M. Meyer Habib s'est fait l'interprète des inquiétudes que suscite le programme nucléaire iranien et estime que l'on ne peut pas faire confiance à Téhéran. Mais il ne prend sans doute pas assez en compte l'instinct de conservation des religieux au pouvoir. La Révolution iranienne s'est embourgeoisée : elle a atteint en quelque sorte son stade thermidorien. Le régime n'a aucune envie de se faire attaquer par Israël ni par un quelconque pays. Cette volonté de survie le pousse à trouver des solutions de compromis qui garantissent sa pérennité. De son point de vue, le modèle idéal est celui de la Chine : conserver le contrôle politique, pratiquer une ouverture économique pour satisfaire la population et durer ainsi le plus longtemps possible. Nous disposons donc de quelques leviers pour agir sur ce régime.

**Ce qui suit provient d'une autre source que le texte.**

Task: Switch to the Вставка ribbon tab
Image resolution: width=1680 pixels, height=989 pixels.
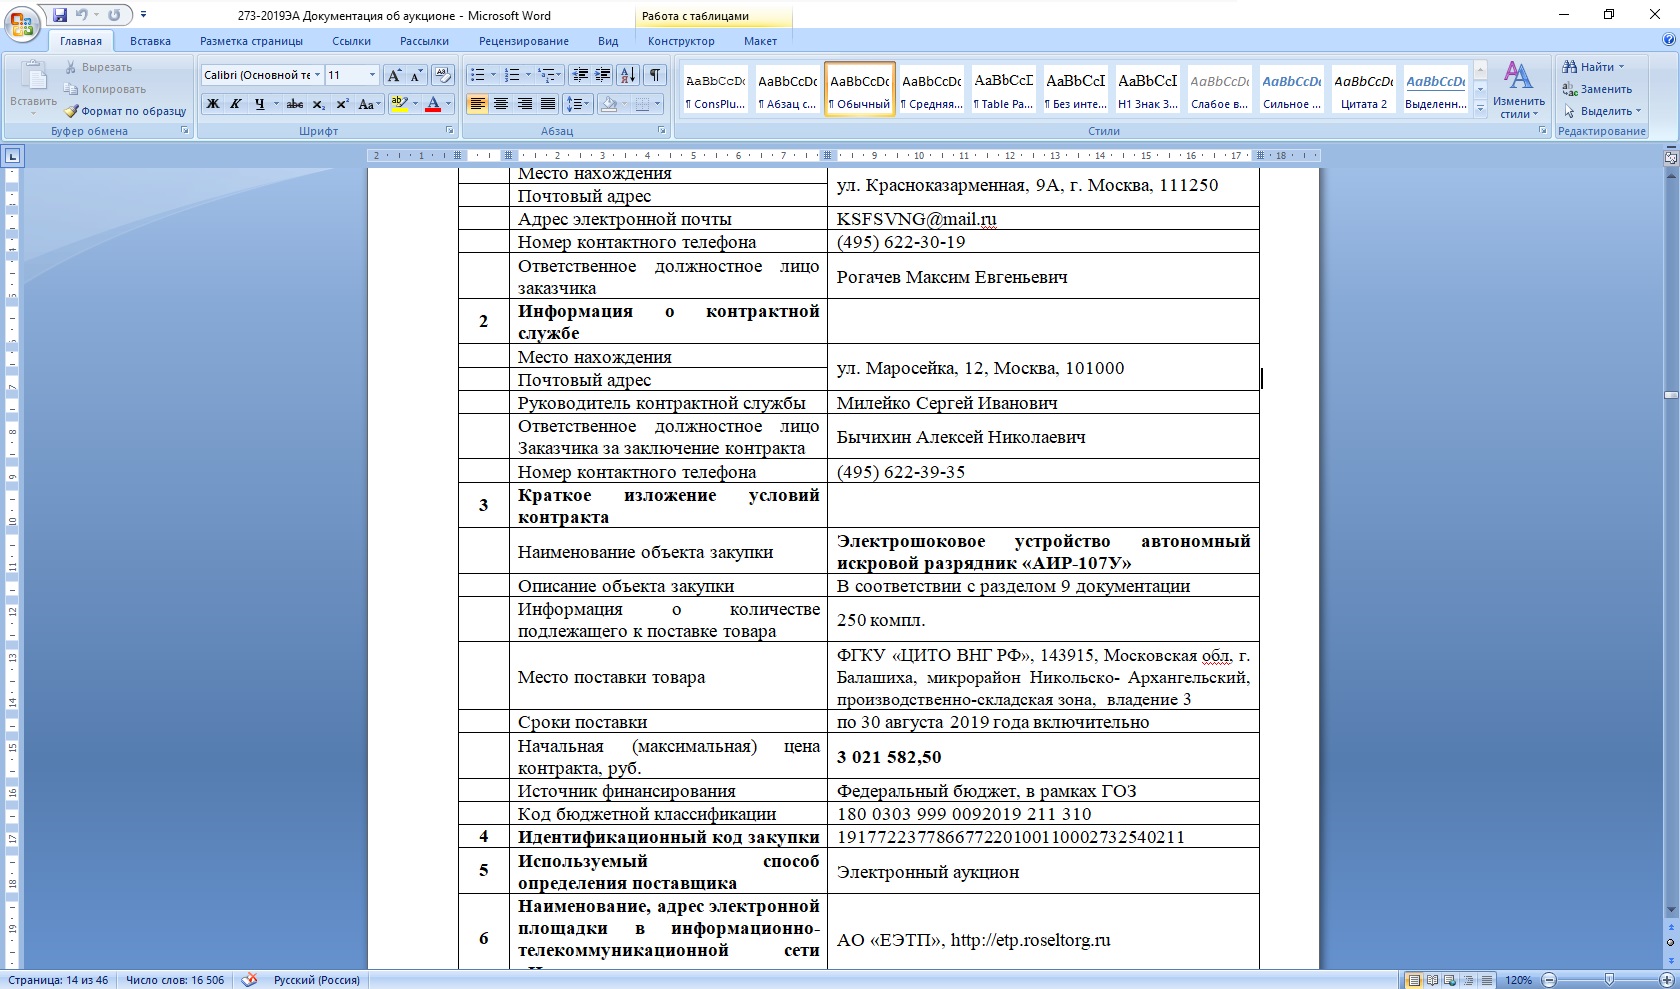Action: (150, 41)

S'agissant du Haut-Karabagh, je doute que l'Iran ait la capacité de peser sur l'évolution du dossier, dans la mesure où il a choisi son camp, en prenant fermement partie pour l'Arménie. Il est vrai que Téhéran craint les revendications irrédentistes de Bakou sur les régions iraniennes peuplées d'Azéris. Les relations entre le régime iranien et le gouvernement azerbaïdjanais sont donc empreintes d'une méfiance réciproque.

En ce qui concerne l'Irak, dans la situation difficile où il se trouve, le gouvernement de M. Al-Maliki accepte le concours de tous ceux qui sont prêts à l'aider : les États-Unis, la Russie, l'Iran. Pour autant, il est peu probable que cela entraîne une détente des relations entre ces trois pays, notamment entre les États-Unis et l'Iran. D'autre part, je ne pense pas que Washington et Téhéran mettront en place une coopération institutionnalisée : ils n'iront sans doute pas au-delà d'une coordination opérationnelle pour éviter de se gêner mutuellement en intervenant sur le terrain. Enfin, un arrangement donnant donnant qui ferait le lien entre le dossier irakien et la question nucléaire – par exemple une augmentation du nombre de centrifugeuses autorisées en échange d'une collaboration de Téhéran en Irak – me paraît illusoire. Ces deux dossiers sont strictement séparés et obéissent à des logiques différentes. Néanmoins, une éventuelle amélioration de la situation en Irak peut créer une atmosphère favorable à la négociation sur la question nucléaire.

Le risque d'une partition de l'Irak devenant tangible, tous les pays de la région se rendent compte qu'un pays divisé en trois parties leur poserait plus de problèmes qu'un pays uni. Tel est le cas, en particulier, de l'Arabie saoudite, malgré son hostilité profonde à l'égard du régime de M. Al-Maliki – elle n'a pas accepté que la majorité chiite s'empare du pouvoir à Bagdad. Elle ne voit d'un bon oeil ni la constitution d'un califat islamique à ses frontières, qui semble prêt à s'étendre dans toutes les directions, ni l'apparition d'un État chiite, qui serait très prospère – car disposant d'une grande partie des ressources pétrolières du pays – et considérerait sans doute la frontière avec les communautés chiites du Koweït et d'Arabie saoudite comme poreuse. Quant à une indépendance du Kurdistan irakien, elle créerait une onde de choc dans la région : les tentations irrédentistes seraient fortes, les Kurdes étant plus nombreux en Iran et en Turquie qu'au Kurdistan irakien. Chacun essaierait d'exercer son influence sur le nouvel État. En définitive, si une fédéralisation de l'Irak ou, à tout le moins, une meilleure répartition du pouvoir entre ses différentes communautés apparaît à tous comme indispensable, tout le monde a intérêt à ce que le pays reste uni.